Fil d'Ariane
Il y a onze ans, les femmes n’étaient pas reconnues comme co-responsables au sein de la famille. Et la répudiation, le fait de rompre le mariage par la décision unilatérale d’un époux, le plus souvent le renvoi de la femme par son mari, était légale. « En cela, le Code de la famille, la Moudawana promulguée en 2004, est une avancée », souligne Hicham Houdaïfa. Mais il dénonce par ailleurs le manque de travail de sensibilisation à ces nouvelles dispositions, notamment dans les villages enclavés, où la répudiation est encore de mise. « Et les rares démarches ont été proposées en langue arabe, alors que les populations locales sont berbérophones ou amazighophones. » La Moudawana devait aussi permettre la diminution des mariages de mineurs. C’est loin d’être le cas. En 2013, ce n’est pas moins de 33 000 mariages qui ont été prononcés par un juge. « Cela représente 11 à 12% des mariages légaux, le double d’avant le Code de la famille ».
Son modèle, Albert Londres, qui arpentait le monde au début du XXème siècle. À la manière de grand reporter français, auteur du célèbre « Au bagne », Hicham Houdaïfa a souhaité « décrire la réalité avec une certaine froideur ». Mais reconnaît que son livre est aussi un plaidoyer pour lutter contre toutes ces violences faîtes aux femmes, en devenant « volontairement ou involontairement » porte-parole de la société civile, avec laquelle il partage la même volonté de réformer le code pénal. « Lorsque une femme se fait violer, elle doit obligatoirement en fournir la preuve, sous peine d’être elle-même condamnée par la justice. Idem pour le harcèlement ».

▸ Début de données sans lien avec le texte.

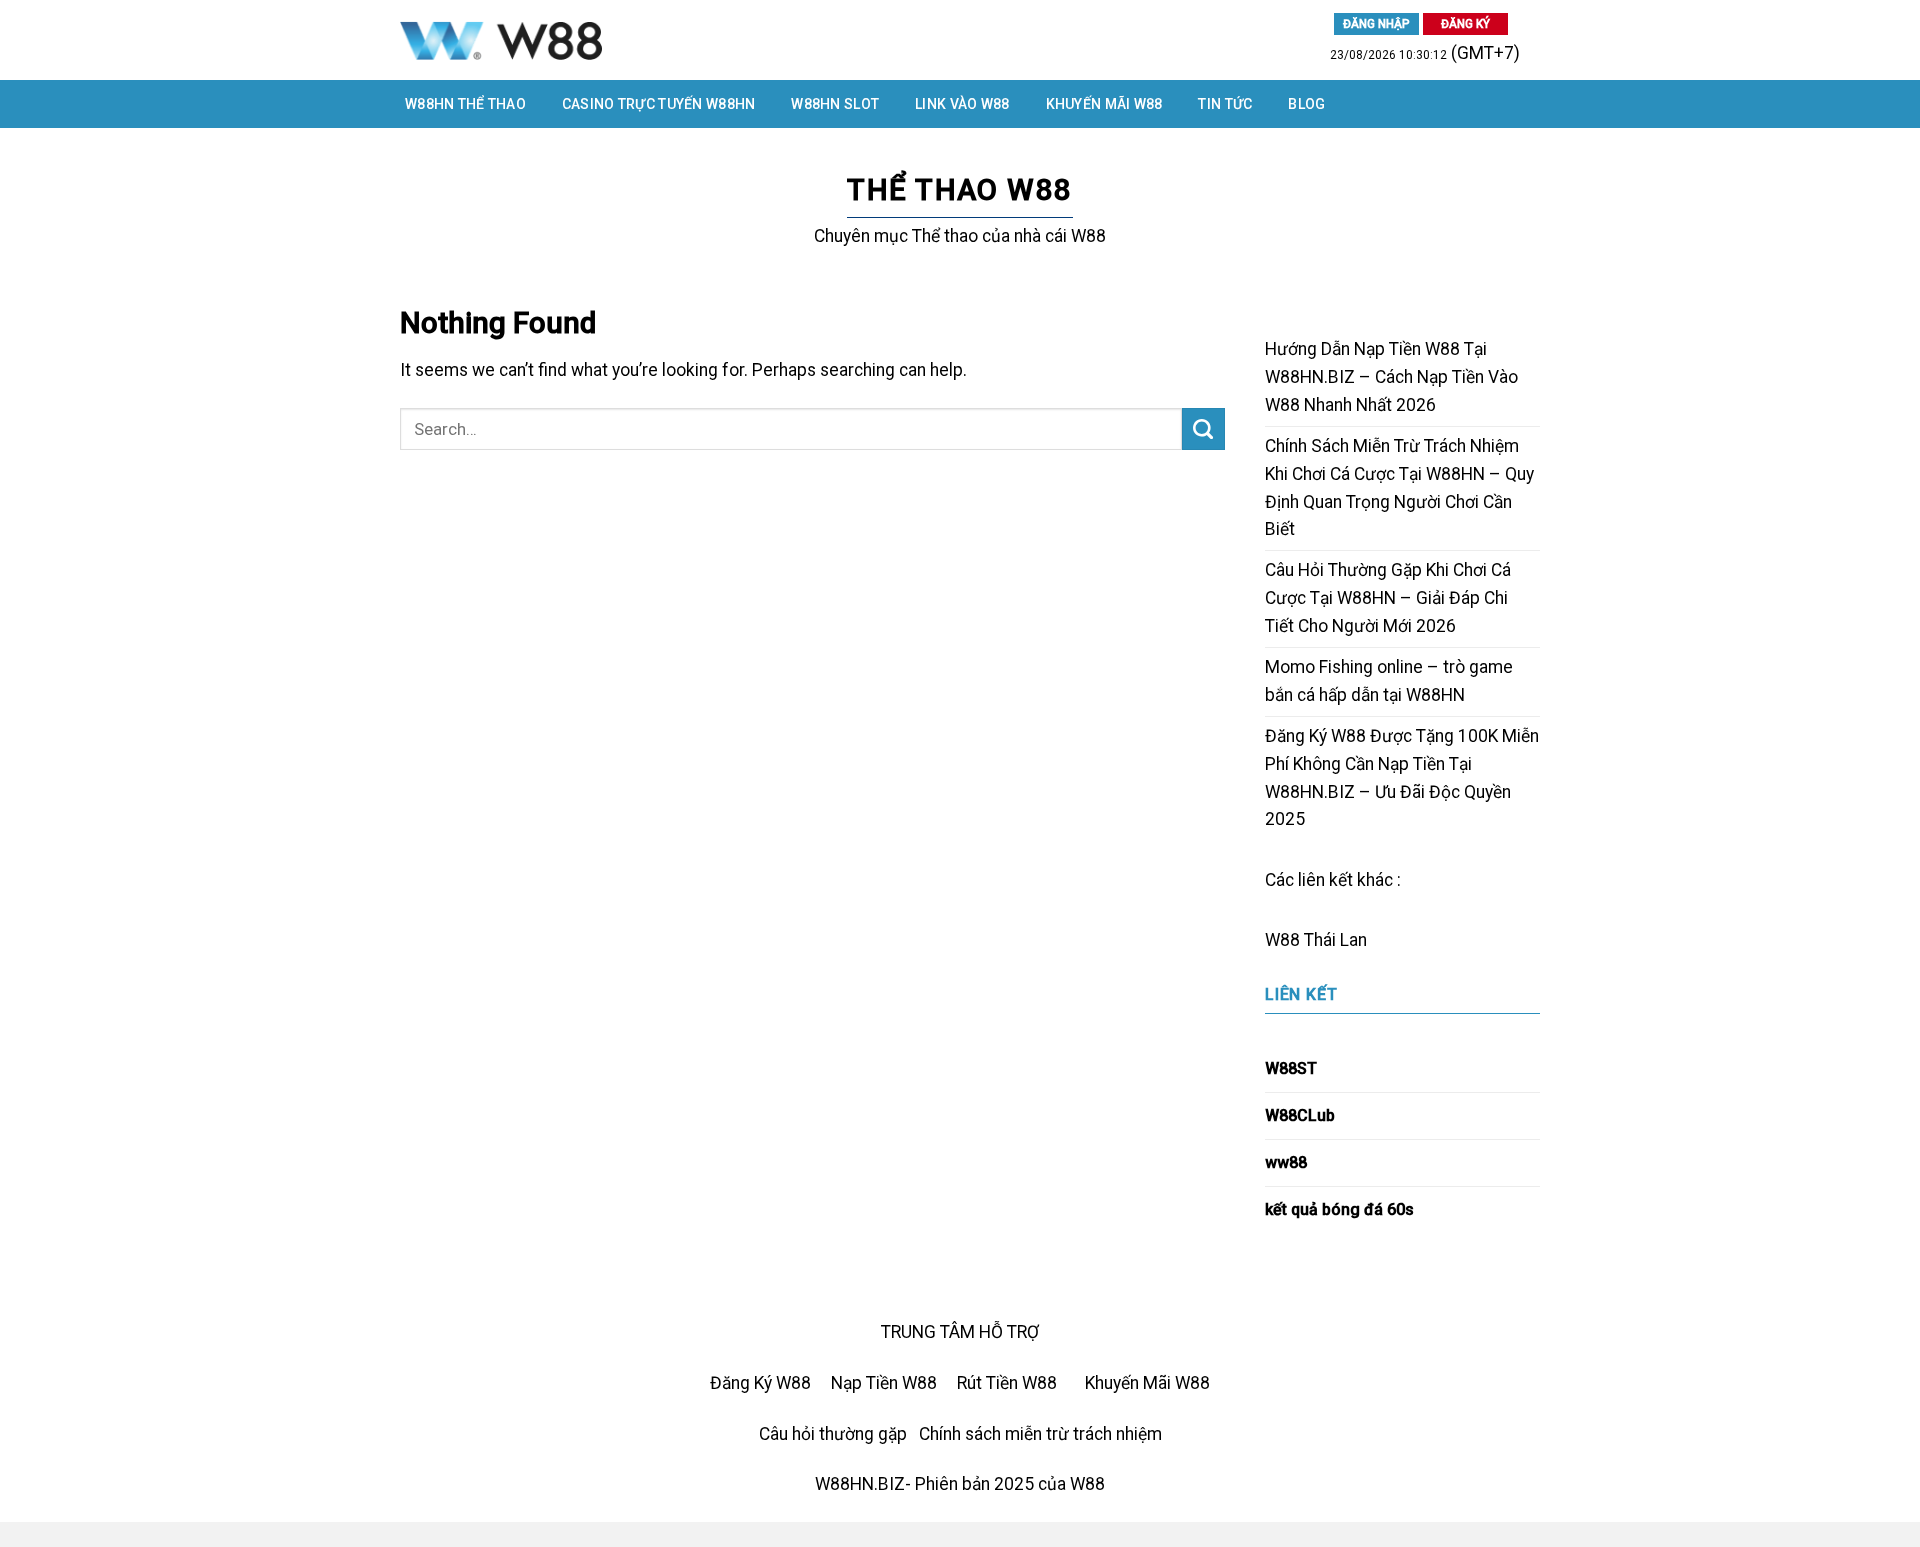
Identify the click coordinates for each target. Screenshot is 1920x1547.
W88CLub (1300, 1115)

Quelques dispositions économiques voient le jour, comme des aides financières pour les veuves. Bien trop insuffisant pour Hicham Houdaïfa qui préconise même de mettre en place un « plan Marshall » pour aider les mères seules à s'en sortir financièrement.

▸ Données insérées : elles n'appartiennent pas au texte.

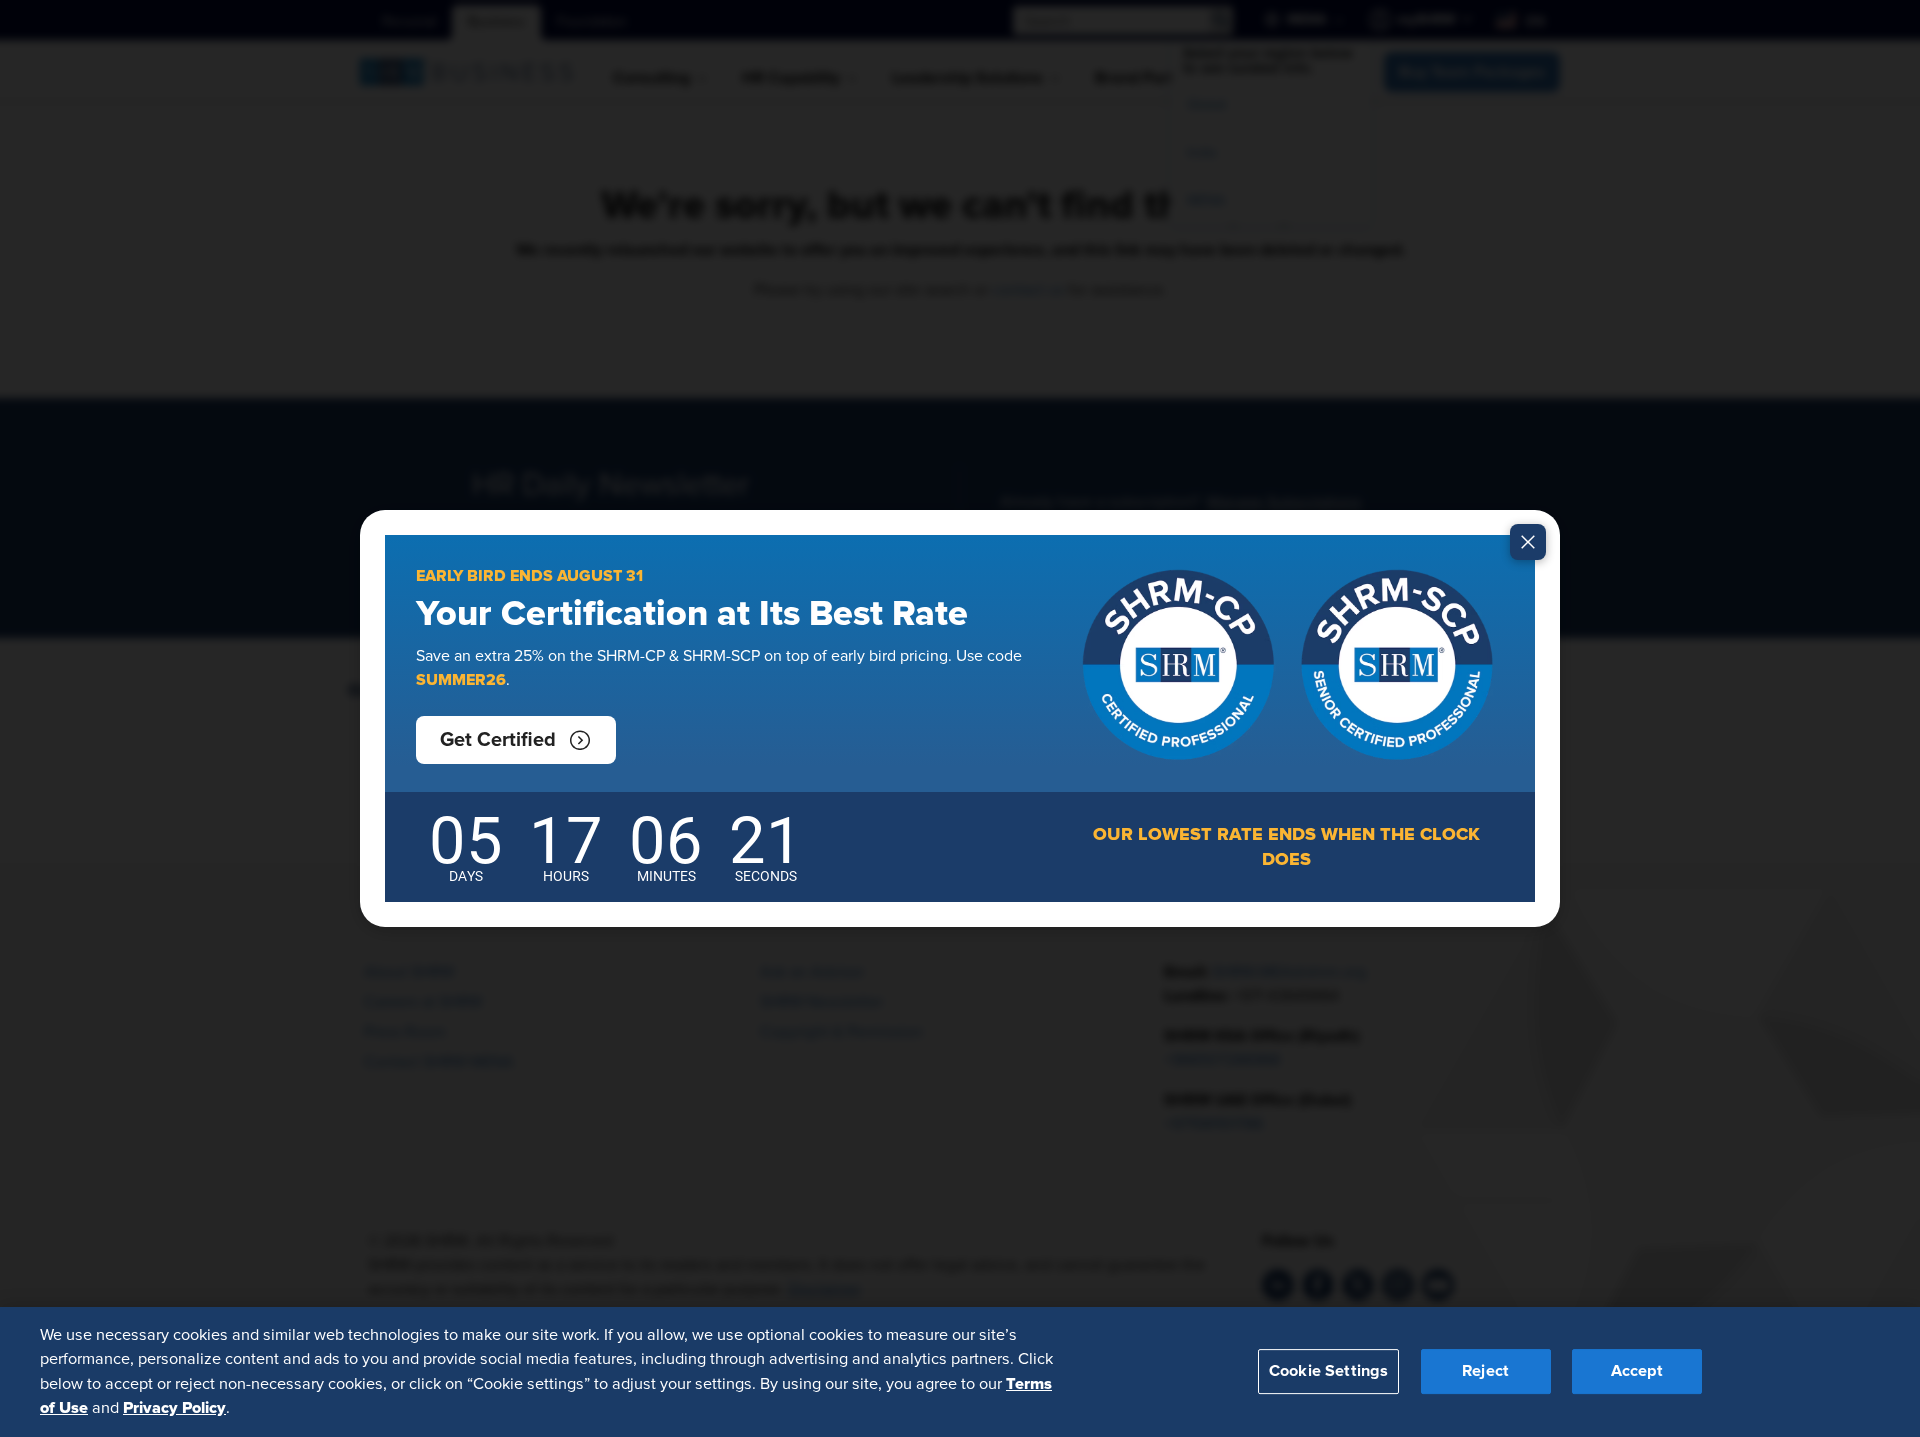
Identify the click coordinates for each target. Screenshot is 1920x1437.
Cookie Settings (1328, 1371)
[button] (516, 740)
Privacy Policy (174, 1408)
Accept (1637, 1371)
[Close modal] (1528, 542)
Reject (1485, 1371)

Et les « femmes mules », qui par milliers traversent chaque jour la frontière entre le Maroc et les enclaves espagnoles, transportant des dizaines de kilos de marchandises exonérées de taxe ? Elles sont absentes, malgré un titre évocateur. Un sujet abondamment traité ces derniers temps selon l’auteur, qui précise ne pas être exhaustif en introduction. « Il fallait faire des choix pour sortir ce livre. C’est un début, les situations de précarité ne manquent pas au Maroc ». Il continue d’ailleurs ses investigations par le biais de la presse écrite. Et appelle d’autres journalistes à poursuivre le travail, « avec l’idée de dénoncer ces injustices. » C’est l’objectif qu’il veut donner à sa nouvelle collection Enquêtes.